Feb
19
The Hidden World of Microbes, from Victor Niederhoffer
February 19, 2008 |
The greatest diversity of genes and life forms appears to come from the microbial world among bacteria and archae, according to an article titled The Undiscovered Planet in Harvard Magazine. Everywhere they look, they are seeing new species and new sources of curing disease as most of the hundreds of millions of species that live within our body or within the soil are beneficial. Now scientists are learning how to cultivate them and trying to turn them into microbial medicines. One wonders if the microscopic tick data contains hundreds of millions of forms that could be used to analyze the macroscopic movements. The work of Larry Harris and of Niederhoffer and Osborne contains many interesting microscopic patterns that have not been tapped or exploited, I believe.
Easan Katir adds:
One theorizes certain tick data patterns plus trade volume could give early indications of institutional accumulation or distribution.

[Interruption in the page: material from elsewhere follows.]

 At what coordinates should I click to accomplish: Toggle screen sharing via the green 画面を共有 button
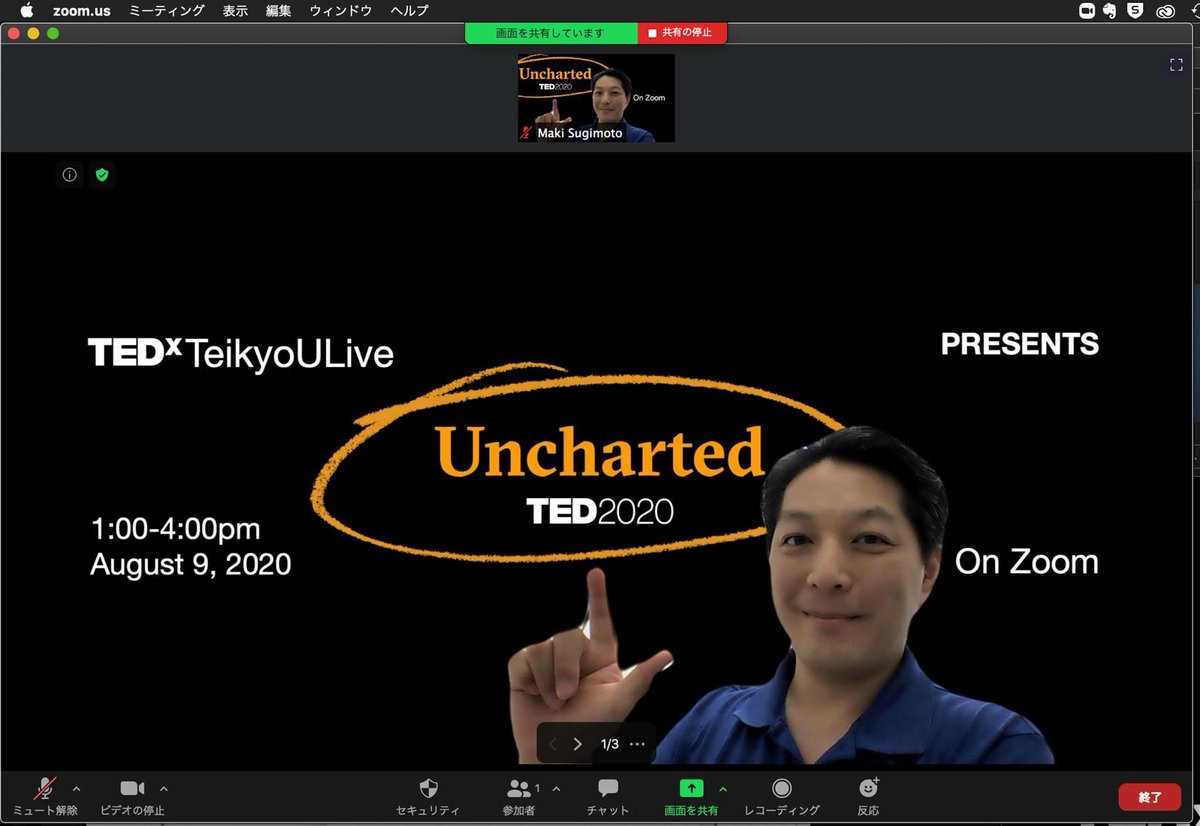tap(694, 793)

This weekend my son and I completed an analysis of the algorithms we have used this past year to screen for investment opportunities, to determine which worked the best. Results indicate certain large trading volume increase patterns to be the most reliable of the eight or so screens we've developed. Similarly, I've read that in 16 hours, a single e. coli cell, given the proper nutrients, can multiply to equal the human population count of the planet. Its exponential growth looks a bit like a one year platinum chart. If we're comparing microbes with finance, one cannot help but notice similarities between mad cow disease and the subprime mess: gruesome massive culling of herds and portfolios.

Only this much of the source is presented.